• **ACTIVITY**: Restate exactly, and only, the lines from the one containing "Task: Open the Select variable name dropdown" through the end of the entries, keeping both endpoints.

• **GIVEN RECORDS**:
|---|
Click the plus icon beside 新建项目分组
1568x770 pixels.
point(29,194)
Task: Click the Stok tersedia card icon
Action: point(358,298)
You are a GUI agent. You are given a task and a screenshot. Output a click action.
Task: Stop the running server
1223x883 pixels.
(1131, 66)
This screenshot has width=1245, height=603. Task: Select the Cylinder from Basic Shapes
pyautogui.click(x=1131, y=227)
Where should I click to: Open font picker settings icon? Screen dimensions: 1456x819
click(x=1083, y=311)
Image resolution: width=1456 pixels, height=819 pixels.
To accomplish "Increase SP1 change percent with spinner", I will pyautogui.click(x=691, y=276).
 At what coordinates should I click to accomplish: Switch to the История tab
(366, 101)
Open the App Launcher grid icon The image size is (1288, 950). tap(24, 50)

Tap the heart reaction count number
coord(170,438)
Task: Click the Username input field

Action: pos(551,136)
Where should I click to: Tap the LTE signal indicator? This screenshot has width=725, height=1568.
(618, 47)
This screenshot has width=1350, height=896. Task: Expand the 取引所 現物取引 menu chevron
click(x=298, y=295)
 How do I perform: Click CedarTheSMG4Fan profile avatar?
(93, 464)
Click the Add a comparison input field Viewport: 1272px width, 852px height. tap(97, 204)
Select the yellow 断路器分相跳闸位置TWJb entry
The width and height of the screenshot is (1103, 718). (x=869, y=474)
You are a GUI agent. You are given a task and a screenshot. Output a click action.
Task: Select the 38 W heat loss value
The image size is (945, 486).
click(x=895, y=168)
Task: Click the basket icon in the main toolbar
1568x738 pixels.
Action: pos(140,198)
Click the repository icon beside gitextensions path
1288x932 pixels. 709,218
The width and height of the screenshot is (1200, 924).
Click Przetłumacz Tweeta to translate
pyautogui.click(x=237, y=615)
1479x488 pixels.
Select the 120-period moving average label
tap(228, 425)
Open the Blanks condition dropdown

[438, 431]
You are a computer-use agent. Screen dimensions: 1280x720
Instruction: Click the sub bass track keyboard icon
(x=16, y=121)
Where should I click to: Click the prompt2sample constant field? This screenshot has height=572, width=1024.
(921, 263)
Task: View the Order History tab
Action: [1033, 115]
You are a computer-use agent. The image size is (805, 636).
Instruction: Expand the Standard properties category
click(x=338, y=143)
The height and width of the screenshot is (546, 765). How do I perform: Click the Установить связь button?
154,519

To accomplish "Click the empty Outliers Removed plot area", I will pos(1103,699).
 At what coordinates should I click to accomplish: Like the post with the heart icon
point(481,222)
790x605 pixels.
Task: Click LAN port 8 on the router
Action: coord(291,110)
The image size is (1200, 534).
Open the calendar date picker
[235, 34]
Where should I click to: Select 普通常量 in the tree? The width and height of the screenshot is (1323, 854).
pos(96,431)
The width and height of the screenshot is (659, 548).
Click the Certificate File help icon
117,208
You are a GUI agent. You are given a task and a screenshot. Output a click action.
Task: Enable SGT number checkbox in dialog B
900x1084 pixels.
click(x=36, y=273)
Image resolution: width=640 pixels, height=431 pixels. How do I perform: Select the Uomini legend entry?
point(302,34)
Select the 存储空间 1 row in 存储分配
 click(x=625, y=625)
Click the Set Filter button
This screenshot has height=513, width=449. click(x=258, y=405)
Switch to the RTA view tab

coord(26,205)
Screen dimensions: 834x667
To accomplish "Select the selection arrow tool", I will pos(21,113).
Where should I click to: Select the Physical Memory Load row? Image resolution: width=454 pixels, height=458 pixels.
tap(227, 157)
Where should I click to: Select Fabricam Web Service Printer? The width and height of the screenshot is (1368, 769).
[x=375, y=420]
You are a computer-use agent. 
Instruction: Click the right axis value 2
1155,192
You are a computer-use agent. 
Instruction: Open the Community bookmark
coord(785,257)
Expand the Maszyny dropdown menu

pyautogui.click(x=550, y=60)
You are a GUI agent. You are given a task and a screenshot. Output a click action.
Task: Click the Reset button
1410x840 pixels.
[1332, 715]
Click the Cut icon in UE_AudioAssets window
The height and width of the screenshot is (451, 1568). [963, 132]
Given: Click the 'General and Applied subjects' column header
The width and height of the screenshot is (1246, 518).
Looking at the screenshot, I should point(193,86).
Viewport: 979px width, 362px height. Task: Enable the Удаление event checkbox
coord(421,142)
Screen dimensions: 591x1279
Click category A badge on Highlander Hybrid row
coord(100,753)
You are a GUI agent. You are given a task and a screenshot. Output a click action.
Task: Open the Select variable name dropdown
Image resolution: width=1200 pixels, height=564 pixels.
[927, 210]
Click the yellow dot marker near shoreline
|---|
• **ANSWER FOR THIS EXERCISE**:
Task: Open the Select variable name dropdown
Image resolution: width=1200 pixels, height=564 pixels.
[927, 210]
Click the yellow dot marker near shoreline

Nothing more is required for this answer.